*YOUR GOAL:*
Filter the data below, keeping only lines that contain "item".

*DATA RECORDS:*
• • • • • • •

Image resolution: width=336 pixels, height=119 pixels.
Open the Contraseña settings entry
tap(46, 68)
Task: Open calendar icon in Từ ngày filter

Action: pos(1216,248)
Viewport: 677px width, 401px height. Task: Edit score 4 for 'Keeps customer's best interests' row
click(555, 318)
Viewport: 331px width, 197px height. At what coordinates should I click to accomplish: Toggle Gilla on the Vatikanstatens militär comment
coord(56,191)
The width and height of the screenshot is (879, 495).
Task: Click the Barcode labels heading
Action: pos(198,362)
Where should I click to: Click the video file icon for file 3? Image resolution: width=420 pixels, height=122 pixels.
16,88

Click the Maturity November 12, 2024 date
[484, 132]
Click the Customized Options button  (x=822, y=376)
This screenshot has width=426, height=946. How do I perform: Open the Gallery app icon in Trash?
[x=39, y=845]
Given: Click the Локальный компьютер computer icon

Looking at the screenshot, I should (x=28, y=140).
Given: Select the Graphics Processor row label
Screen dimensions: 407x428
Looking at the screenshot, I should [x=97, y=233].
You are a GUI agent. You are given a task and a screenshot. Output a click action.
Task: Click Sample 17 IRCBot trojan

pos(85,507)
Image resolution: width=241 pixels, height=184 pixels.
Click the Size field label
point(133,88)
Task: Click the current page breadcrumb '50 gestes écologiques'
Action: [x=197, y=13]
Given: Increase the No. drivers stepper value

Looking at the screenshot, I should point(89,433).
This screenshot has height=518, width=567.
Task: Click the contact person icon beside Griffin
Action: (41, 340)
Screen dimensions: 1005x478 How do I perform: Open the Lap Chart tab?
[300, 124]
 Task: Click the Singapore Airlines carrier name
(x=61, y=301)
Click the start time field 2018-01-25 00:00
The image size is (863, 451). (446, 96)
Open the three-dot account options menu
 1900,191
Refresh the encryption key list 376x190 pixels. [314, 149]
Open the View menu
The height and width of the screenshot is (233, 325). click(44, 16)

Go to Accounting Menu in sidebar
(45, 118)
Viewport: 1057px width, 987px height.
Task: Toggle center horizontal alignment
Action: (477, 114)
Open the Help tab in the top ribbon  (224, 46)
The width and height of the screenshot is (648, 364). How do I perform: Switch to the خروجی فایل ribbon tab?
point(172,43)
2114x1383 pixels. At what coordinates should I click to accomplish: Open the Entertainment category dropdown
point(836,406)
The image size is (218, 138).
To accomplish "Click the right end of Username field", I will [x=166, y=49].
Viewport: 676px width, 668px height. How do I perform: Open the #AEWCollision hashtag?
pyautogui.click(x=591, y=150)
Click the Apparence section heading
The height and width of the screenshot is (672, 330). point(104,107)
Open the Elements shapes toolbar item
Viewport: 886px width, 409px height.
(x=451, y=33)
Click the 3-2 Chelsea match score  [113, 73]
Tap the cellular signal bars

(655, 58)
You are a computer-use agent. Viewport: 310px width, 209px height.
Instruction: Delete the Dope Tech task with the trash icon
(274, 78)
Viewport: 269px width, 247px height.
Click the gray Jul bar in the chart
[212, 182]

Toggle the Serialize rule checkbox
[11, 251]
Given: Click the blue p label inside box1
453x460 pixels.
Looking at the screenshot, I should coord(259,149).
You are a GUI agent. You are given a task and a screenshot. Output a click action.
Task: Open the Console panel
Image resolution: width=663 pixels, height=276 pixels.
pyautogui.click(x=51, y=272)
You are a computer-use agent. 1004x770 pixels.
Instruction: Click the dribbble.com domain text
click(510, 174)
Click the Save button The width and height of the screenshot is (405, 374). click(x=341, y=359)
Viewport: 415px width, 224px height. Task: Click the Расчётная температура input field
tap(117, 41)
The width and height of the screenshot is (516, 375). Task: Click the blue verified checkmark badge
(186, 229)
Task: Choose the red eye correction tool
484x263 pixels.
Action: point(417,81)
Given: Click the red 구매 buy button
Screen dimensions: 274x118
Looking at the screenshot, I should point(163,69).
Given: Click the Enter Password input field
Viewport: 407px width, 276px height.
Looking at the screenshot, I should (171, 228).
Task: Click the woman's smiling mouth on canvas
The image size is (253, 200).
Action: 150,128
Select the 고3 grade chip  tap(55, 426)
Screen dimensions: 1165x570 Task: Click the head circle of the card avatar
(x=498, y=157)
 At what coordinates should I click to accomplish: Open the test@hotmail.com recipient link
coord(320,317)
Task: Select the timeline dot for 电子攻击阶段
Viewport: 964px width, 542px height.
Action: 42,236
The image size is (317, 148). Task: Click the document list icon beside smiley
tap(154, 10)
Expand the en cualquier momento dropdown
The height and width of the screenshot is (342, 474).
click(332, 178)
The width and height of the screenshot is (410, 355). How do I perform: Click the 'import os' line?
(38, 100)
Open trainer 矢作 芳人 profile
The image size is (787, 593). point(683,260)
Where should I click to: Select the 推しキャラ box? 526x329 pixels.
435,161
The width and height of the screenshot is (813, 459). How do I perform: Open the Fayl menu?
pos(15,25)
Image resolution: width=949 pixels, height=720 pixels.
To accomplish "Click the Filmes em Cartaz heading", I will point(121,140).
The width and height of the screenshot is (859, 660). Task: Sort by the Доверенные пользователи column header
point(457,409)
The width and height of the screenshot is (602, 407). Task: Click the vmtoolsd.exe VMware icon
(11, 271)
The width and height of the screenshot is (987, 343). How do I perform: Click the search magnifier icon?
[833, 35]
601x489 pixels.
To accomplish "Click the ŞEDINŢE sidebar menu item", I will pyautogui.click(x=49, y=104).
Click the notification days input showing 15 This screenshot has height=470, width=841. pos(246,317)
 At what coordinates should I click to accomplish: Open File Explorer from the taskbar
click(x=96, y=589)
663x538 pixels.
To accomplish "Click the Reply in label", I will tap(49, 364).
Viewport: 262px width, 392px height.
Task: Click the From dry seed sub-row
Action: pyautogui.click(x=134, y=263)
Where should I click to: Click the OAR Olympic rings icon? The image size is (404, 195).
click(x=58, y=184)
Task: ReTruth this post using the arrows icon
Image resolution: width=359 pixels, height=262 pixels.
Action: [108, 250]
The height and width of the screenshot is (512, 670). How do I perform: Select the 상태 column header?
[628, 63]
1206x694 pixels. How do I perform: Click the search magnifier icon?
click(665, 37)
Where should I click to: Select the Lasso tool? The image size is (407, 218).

• • • • • • •

*TASK RESULT:*
Open the Elements shapes toolbar item
To accomplish "Click the ŞEDINŢE sidebar menu item", I will pyautogui.click(x=49, y=104).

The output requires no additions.